* [Data records]:
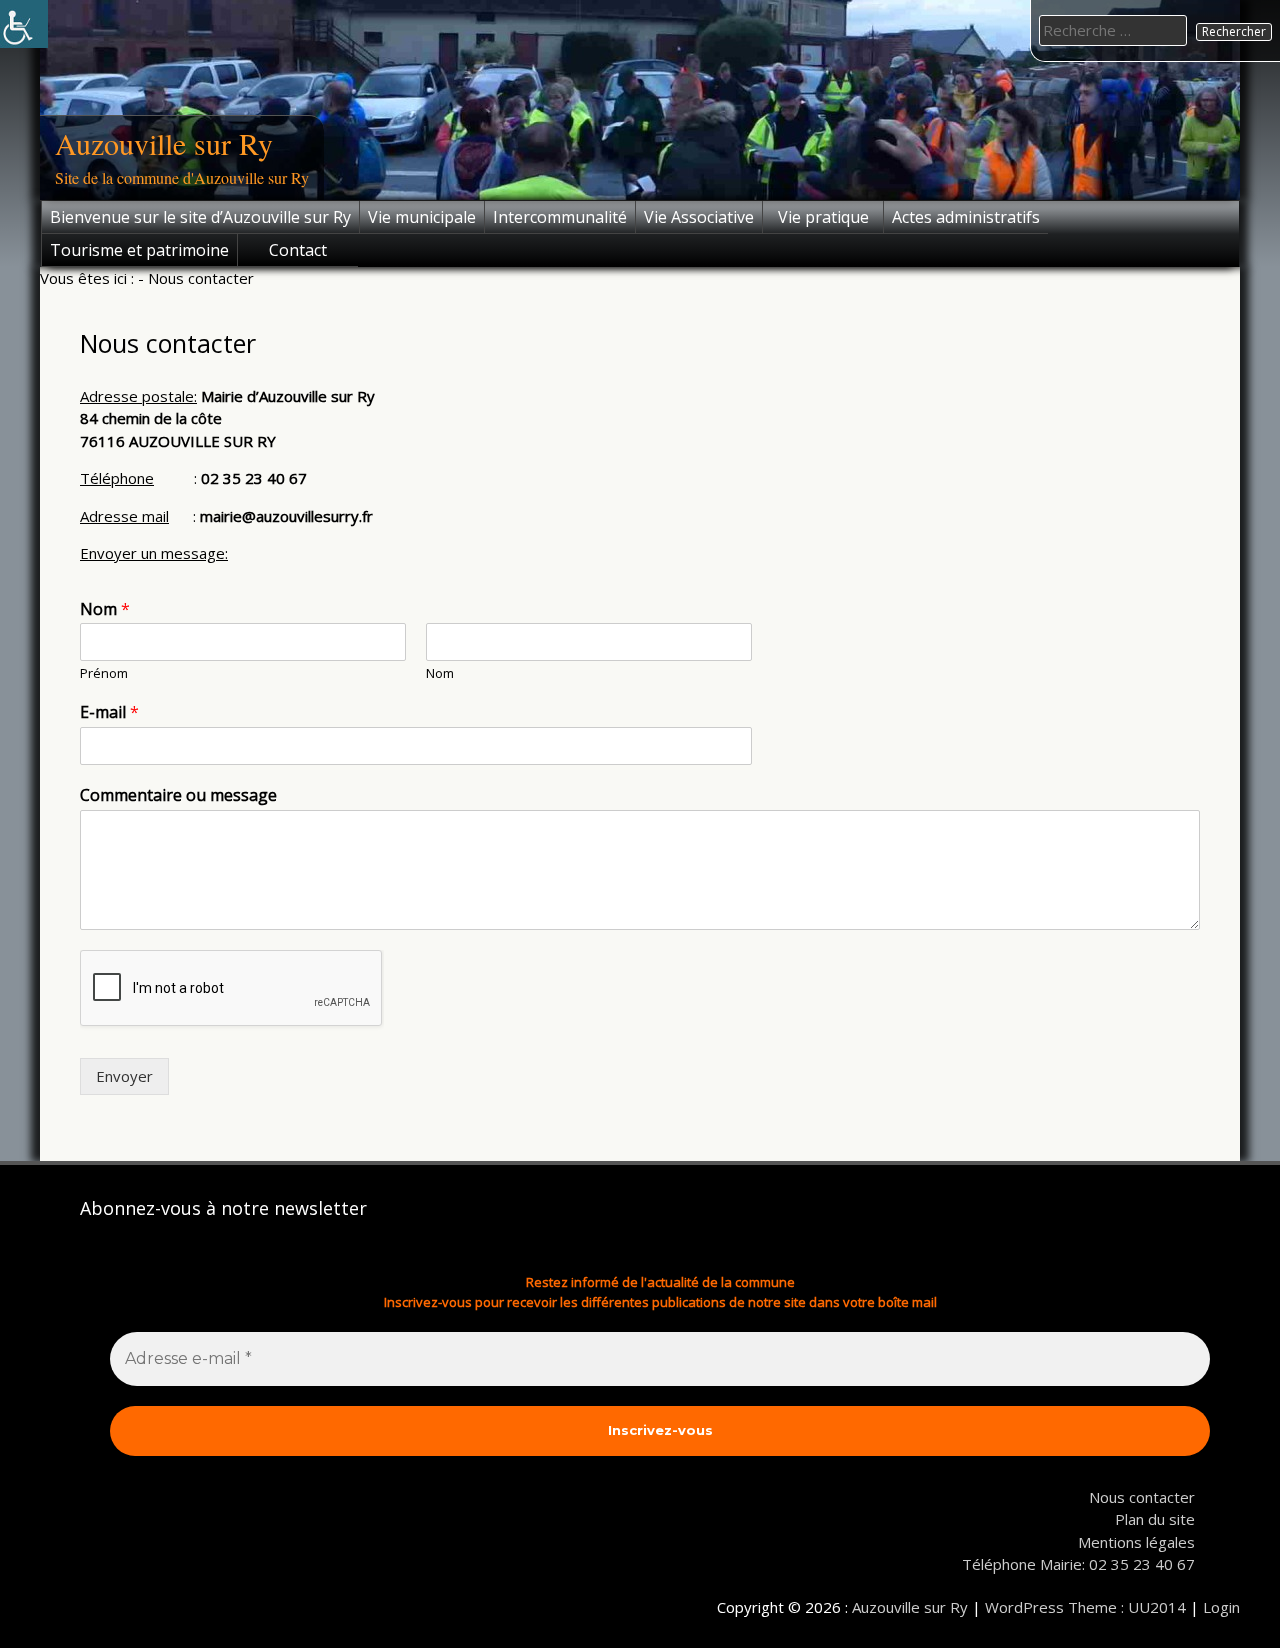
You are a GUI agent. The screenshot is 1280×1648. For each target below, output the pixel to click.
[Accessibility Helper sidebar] (24, 24)
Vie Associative (699, 217)
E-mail (109, 712)
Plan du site (1155, 1519)
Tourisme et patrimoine (139, 250)
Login (1221, 1607)
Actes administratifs (966, 217)
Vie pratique (823, 217)
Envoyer (124, 1076)
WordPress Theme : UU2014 (1085, 1607)
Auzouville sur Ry (164, 143)
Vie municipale (422, 217)
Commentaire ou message (178, 795)
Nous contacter (1142, 1497)
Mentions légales (1136, 1542)
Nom (105, 609)
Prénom (104, 673)
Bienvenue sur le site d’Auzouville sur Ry (200, 217)
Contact (298, 250)
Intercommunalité (560, 217)
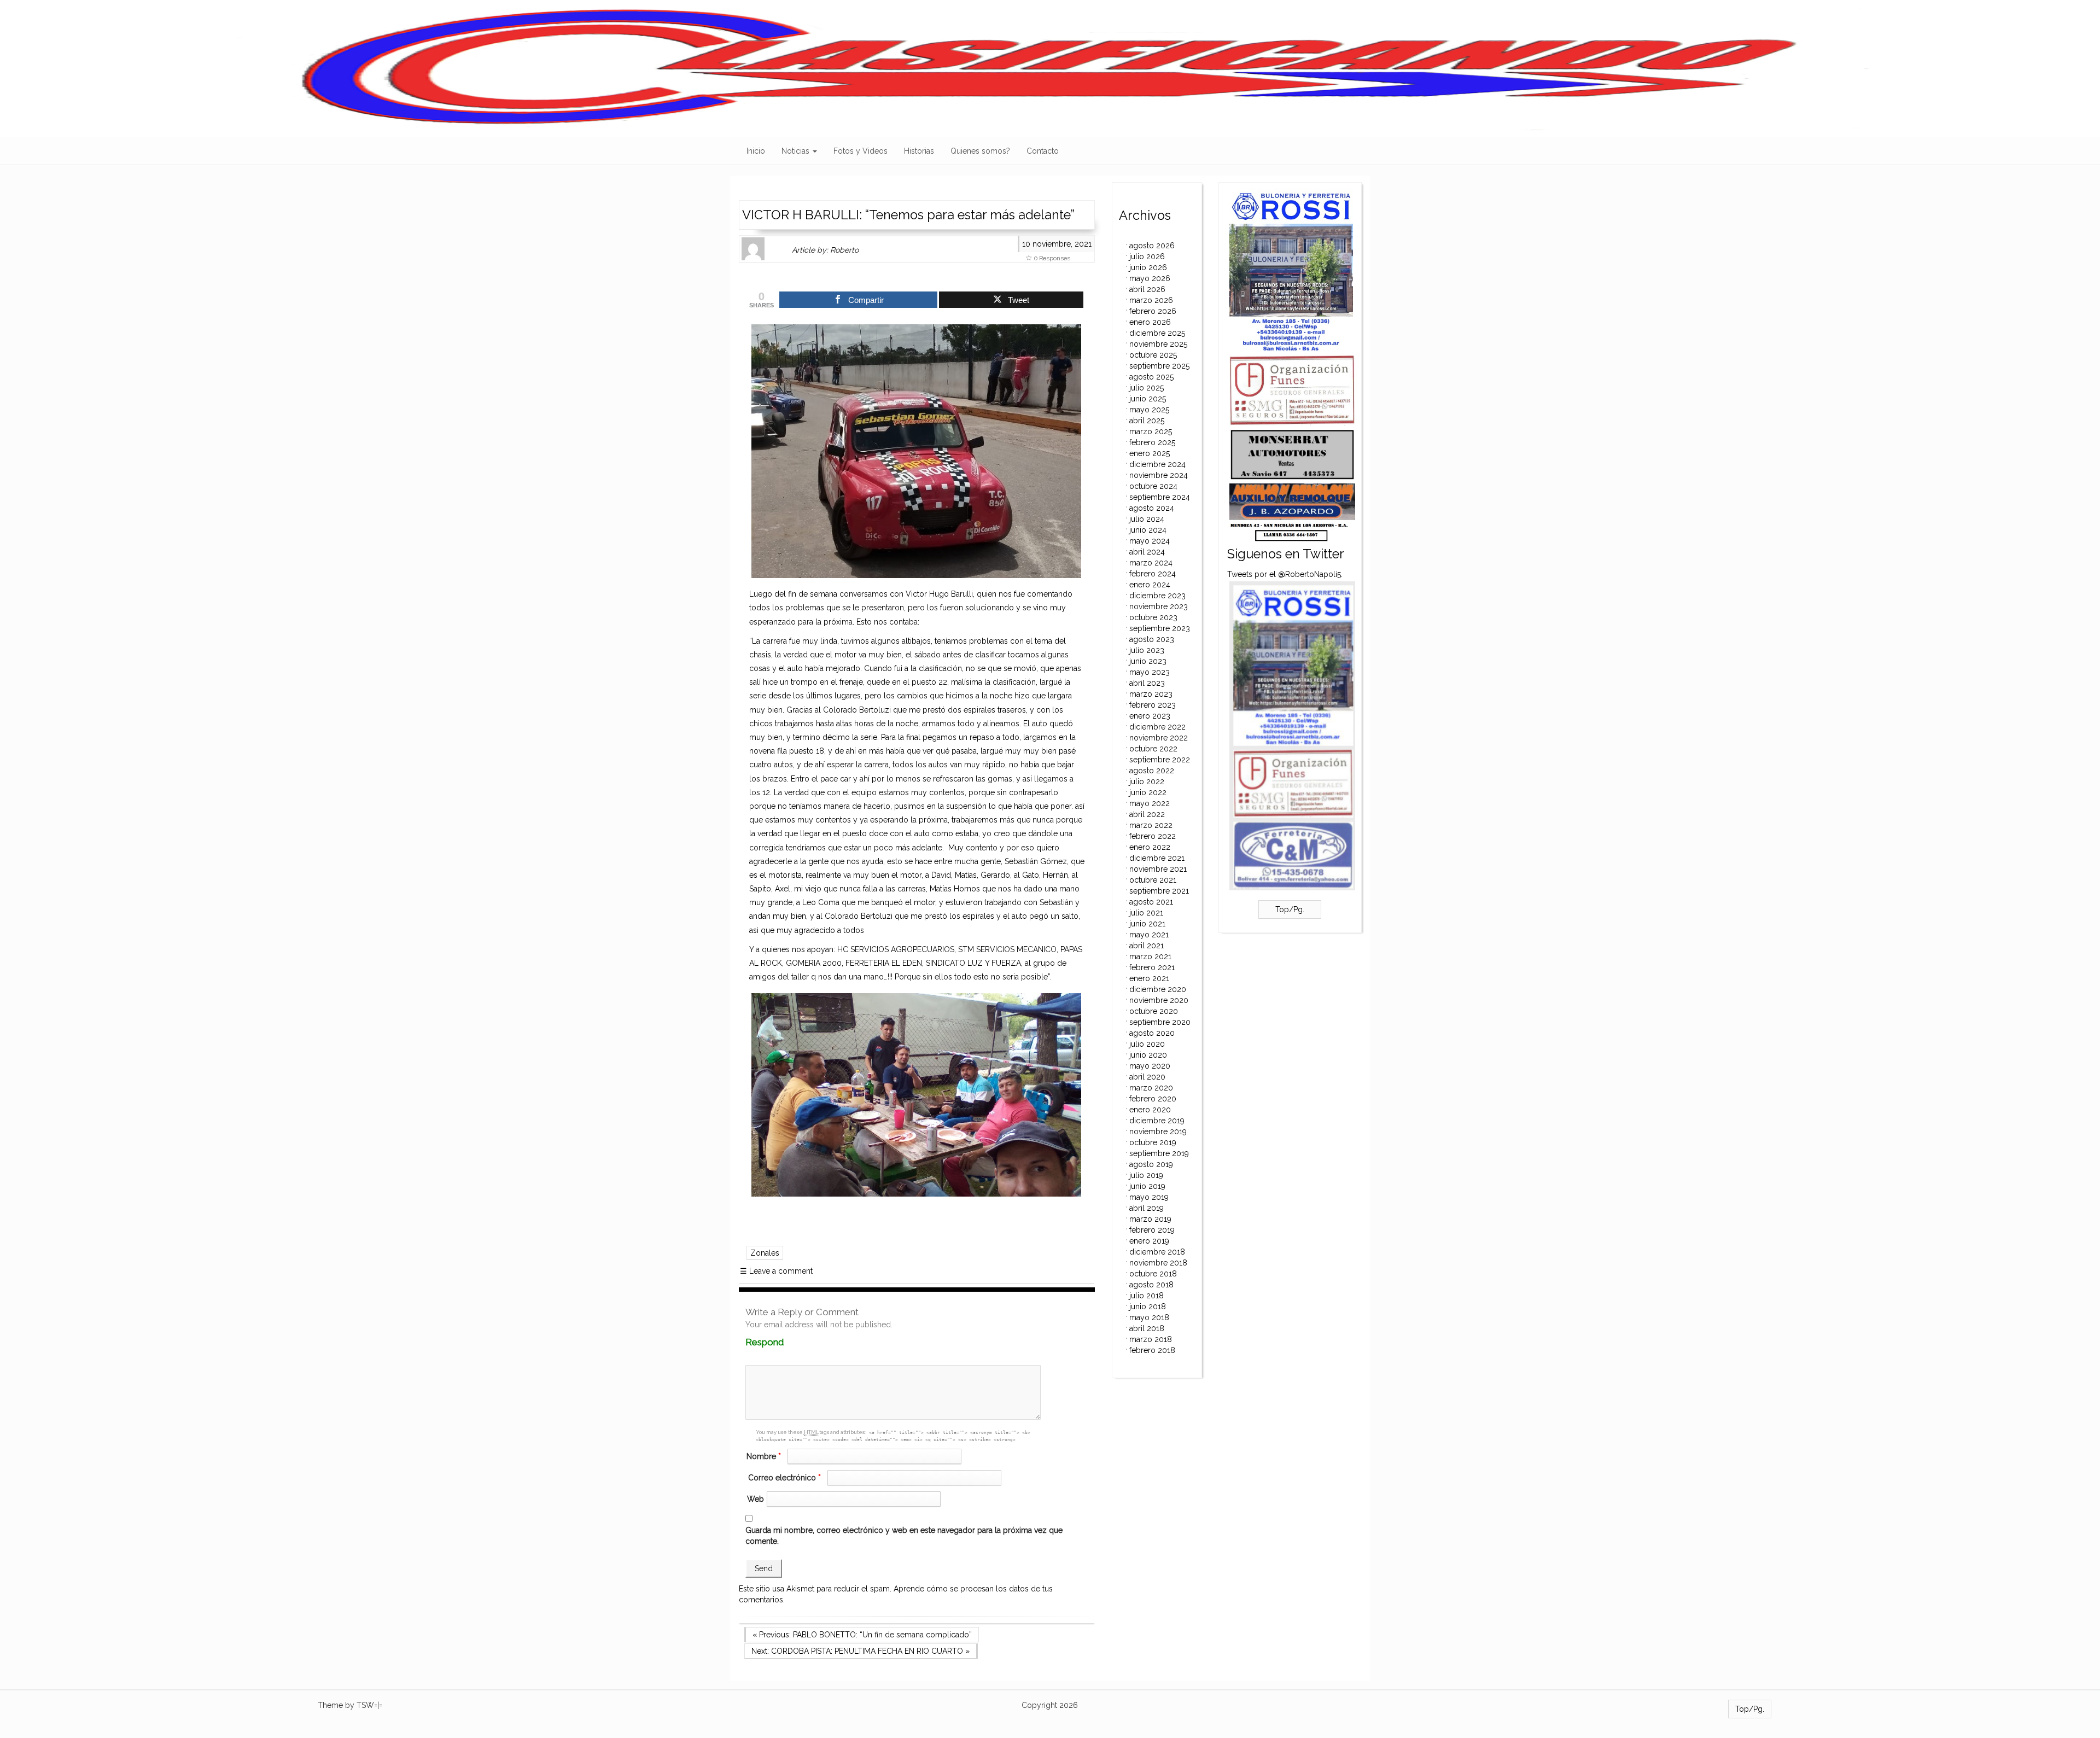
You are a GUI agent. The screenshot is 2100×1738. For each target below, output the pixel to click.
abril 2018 (1146, 1328)
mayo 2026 (1149, 278)
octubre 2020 (1153, 1011)
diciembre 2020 (1157, 989)
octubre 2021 (1152, 880)
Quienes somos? (980, 151)
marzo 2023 (1150, 694)
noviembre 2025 (1158, 344)
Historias (919, 151)
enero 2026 (1150, 322)
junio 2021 (1147, 923)
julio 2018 (1146, 1295)
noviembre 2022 (1158, 737)
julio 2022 (1146, 781)
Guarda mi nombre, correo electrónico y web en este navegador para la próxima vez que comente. (904, 1535)
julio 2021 (1146, 912)
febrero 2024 (1152, 573)
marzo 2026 (1151, 300)
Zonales (764, 1253)
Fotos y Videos (860, 151)
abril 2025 (1146, 420)
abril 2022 (1147, 814)
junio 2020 (1148, 1055)
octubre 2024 (1153, 486)
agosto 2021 (1151, 901)
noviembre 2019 (1158, 1131)
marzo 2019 (1150, 1219)
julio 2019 (1146, 1175)
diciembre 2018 (1157, 1251)
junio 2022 (1147, 792)
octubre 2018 (1153, 1273)
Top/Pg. (1289, 909)
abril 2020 (1147, 1076)
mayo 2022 (1149, 803)
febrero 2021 (1152, 967)
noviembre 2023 (1158, 606)
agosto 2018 (1151, 1284)
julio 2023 (1146, 650)
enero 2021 (1149, 978)
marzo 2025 (1150, 431)
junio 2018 (1147, 1306)
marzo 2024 (1150, 562)
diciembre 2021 (1157, 858)
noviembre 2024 (1158, 475)
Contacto (1042, 151)
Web (755, 1499)
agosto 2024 (1151, 508)
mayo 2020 (1149, 1066)
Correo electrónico (784, 1477)
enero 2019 (1149, 1241)
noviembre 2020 (1158, 1000)
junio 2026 (1148, 267)
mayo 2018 (1149, 1317)
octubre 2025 (1153, 355)
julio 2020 (1147, 1044)
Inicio (755, 151)
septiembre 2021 (1159, 891)
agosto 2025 (1151, 376)
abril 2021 (1146, 945)
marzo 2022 (1150, 825)
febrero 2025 (1152, 442)
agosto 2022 (1151, 770)
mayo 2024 (1149, 540)
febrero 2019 (1152, 1230)
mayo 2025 (1149, 409)
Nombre (763, 1456)
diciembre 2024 (1157, 464)
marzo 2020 (1151, 1087)
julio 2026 (1147, 256)
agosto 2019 (1151, 1164)
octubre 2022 (1153, 748)
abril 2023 (1147, 683)
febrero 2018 (1152, 1350)
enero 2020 (1150, 1109)
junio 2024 (1147, 530)
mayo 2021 (1149, 934)
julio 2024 (1146, 519)
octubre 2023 (1153, 617)
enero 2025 (1149, 453)
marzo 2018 (1150, 1339)
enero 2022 (1149, 847)
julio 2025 (1146, 387)
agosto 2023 (1151, 639)
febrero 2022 (1152, 836)
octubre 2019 (1152, 1142)
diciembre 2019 (1157, 1120)
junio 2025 (1147, 398)
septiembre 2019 (1159, 1153)
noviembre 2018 (1158, 1262)
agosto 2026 (1152, 245)
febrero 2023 (1152, 705)
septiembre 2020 (1160, 1022)
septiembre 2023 (1159, 628)
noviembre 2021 (1158, 869)
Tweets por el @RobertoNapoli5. (1285, 574)
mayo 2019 (1149, 1197)
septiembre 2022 (1159, 759)
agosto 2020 (1152, 1033)
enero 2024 (1149, 584)
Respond (785, 1342)
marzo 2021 (1150, 956)
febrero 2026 (1152, 311)
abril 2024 (1147, 551)
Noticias (796, 151)
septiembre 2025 (1159, 365)
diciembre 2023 (1157, 595)
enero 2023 (1149, 715)
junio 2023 (1147, 661)
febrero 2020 (1152, 1098)
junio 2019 (1147, 1186)
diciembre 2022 (1157, 726)
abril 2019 (1146, 1208)
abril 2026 (1147, 289)
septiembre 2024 (1159, 497)
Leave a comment (776, 1271)
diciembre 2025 (1157, 333)
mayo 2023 (1149, 672)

* [Work item]:
Among the lines above, which ones include the word "marzo"? Copy them.

* [Answer to this task]:
marzo 2023 (1150, 694)
marzo 2026 (1151, 300)
marzo 2019 (1150, 1219)
marzo 2025 (1150, 431)
marzo 2024 (1150, 562)
marzo 2022 (1150, 825)
marzo 2020 (1151, 1087)
marzo 2018 (1150, 1339)
marzo 2021 (1150, 956)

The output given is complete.